Le omissioni e i 'buoni consigli' di Ban Ki-moon; l'immagine di Israele; Oron Shaul. 'disperso'
Lettera da Gerusalemme, di Angelo Pezzana
Nelle pagine di IC i lettori troveranno puntuali tutti gli aggiornamenti sul conflitto Israele-Hamas. In questa lettera vorrei invece sottolineare alcuni aspetti che ritengo particolarmente significativi per quanto riguarda l’immagine dello Stato ebraico in relazione agli avvenimenti in corso.
La conferenza stampa di Ban Ki-moon
1. Ieri c’è stata la Conferenza Stampa tra Ban Ki-moon e Benjamin Netanyhau, ne scrivono oggi tutti i giornali. C’è però una omissione che va segnalata, nel pur migliorato atteggiamento del Segretario Generale dell’Onu: nel suo intervento non ha mai pronunciato il nome di Hamas. Ma è possibile discutere di tregua, cessate il fuoco, senza nominare l’organizzazione terrorista che ha dato inizio alla guerra ? Come può prefigurare due stati per due popoli, quando il governo di quello palestinese è formato da una componente terrorista ? In più, Abu Mazen è talmente tranquillo sulle intenzione del suo partner di governo, che ha trasferito la propria famiglia da Ramallah ad Amman, in Giordania, vista l’ostilità nei suoi confronti degli abitanti della Cisgiordania che lo accusano di arrendevolezza nei confronti di Israele. Bene ha fatto Netanyahu a ricordare a Ban Ki-moon i termini reali del conflitto.

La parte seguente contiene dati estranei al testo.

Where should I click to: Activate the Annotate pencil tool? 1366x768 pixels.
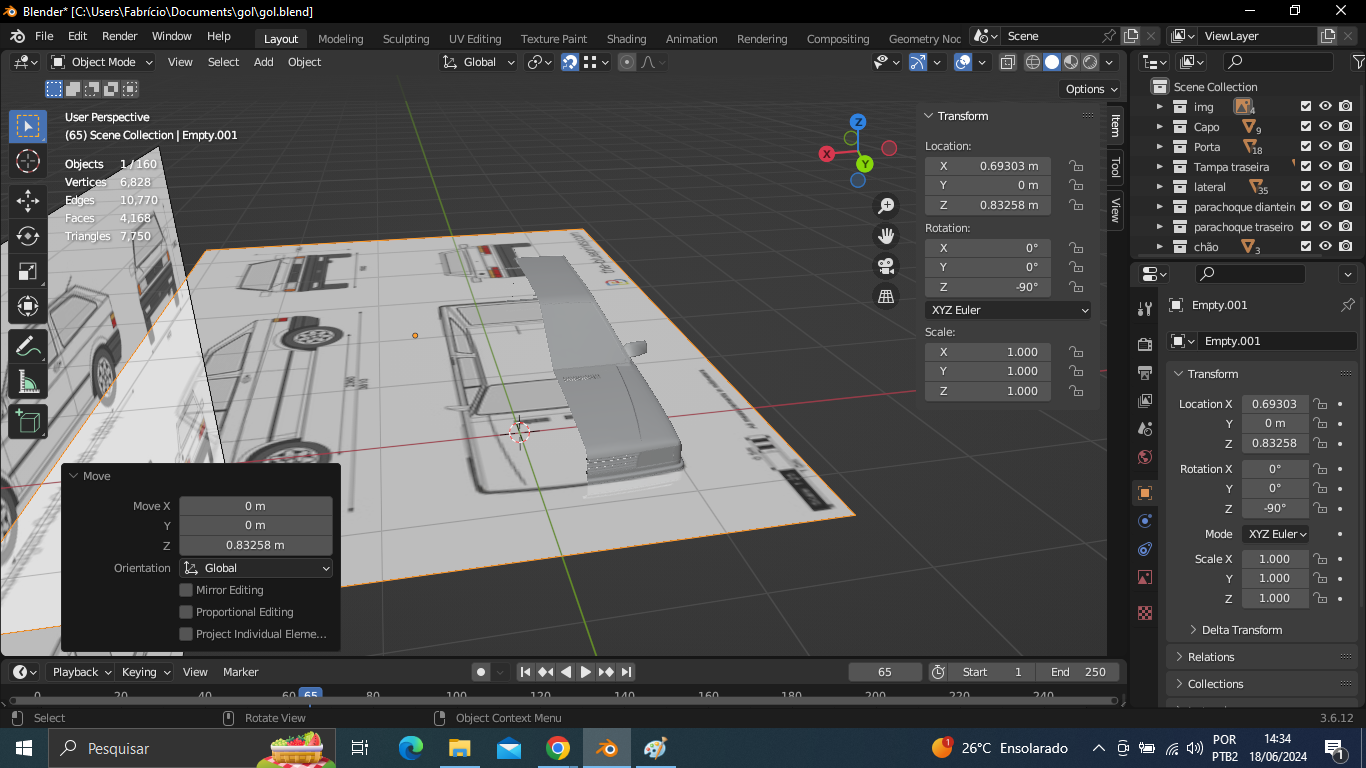[28, 347]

(A questo link è possibile vedere il video della conferenza stampa: https://www.youtube.com/watch?v=qG-abT0lYYM )
Ban Ki-moon e John Kerry
2. Ban Ki-moon e John Kerry insistono, la violenza deve cessare. Vero, ma in questa regione assistiamo da troppi anni alle repliche della stessa tragedia. Israele deve guardarsi dall’accettare consigli che non farebbero altro che rinviare la vera soluzione: la demilitarizzazione della Striscia, non importa quale potere la governi. Sono in grado gli elargitori di buoni consigli a ottenere quella che qualunque persone di buon senso – e onesta- giudicherebbe ovvia ? Nella risposta a questa domanda sarà contenuta la scelta di Israele.
Funerale di Max Steinberg, Brigata Golani
3. Domenica scorsa sono stati uccisi 6 soldati della Brigata Golani a Gaza, ma nel carro armato colpito erano in 7, mancava infatti il sergente Oron Shaul, di vent’anni, classificato “missing”, disperso. Questo avvalora le dichiarazioni di Hamas, che aveva annunciato lunedì il rapimento di un soldato israeliano, esibendo la foto del documento di identità e il numero di matricola. Il fatto di non avere diffuso un video, avvalora la possibilità che di Oron Shaul sia stato rapito il cadavere. La strage dei soldati ha riaperto la polemica sulla sicurezza dei carri armati israeliani, un tema che avrebbe già dovuto essere stato affrontato e risolto.
Il pianto della figlia di Hassan Baker
4. Hasbarà, ovvero il nome che qualifica l’informazione su Israele a livello internazionale, recentemente modificato in Public Diplomacy, un escamotage che non risolto il problema di come migliorarla. E’ vero che Israele non confonde informazione con propaganda, come è vero che da parte dei suoi nemici il concetto di informazione si identifica con quello di propaganda, ma è doppiamente vero che Israele non ne valuta in modo sufficiente le conseguenze. Israele piange i suoi caduti, ma le immagini che vediamo non hanno nulla di propagandistico, vediamo le lacrime dei famigliari, le foto dei soldati che vengono diffuse dai canali televisivi, che commuovono chi le guarda, senza suscitare voglie di vendetta o azioni estreme contro chi ucciso il loro famigliare. Gli israeliani discutono semmai se tregua o cessate il fuoco siano da attuare adesso o se prima non meglio distruggere tutti i tunnel dai quali partono razzi, munizioni e terroristi contro Israele. Diversa è la tecnica usata da Hamas e dai terroristi in generale. Stamattina sul New York Times International, come dire il giornale in lingua inglese più diffuso nel mondo, campeggia una foto in bianco e nero della figlia di Hasan Baker, del quale non si danno ulteriori notizie, che piange disperata al funerale del padre. Dietro a quella foto c’è un fotografo estremamente abile, chissà quante ne avrà scattate prime di scegliere quella avrebbe sicuramente colpito e condizionato il giudizio dei lettori. Israele sembra invece non tenere in gran conto il potere delle immagini, nasconde i propri morti con dignità e rispetto, tutto vero, ma non è con la dignità e il rispetto che si comunicano le proprie ragioni. O, almeno, non solo con quelle.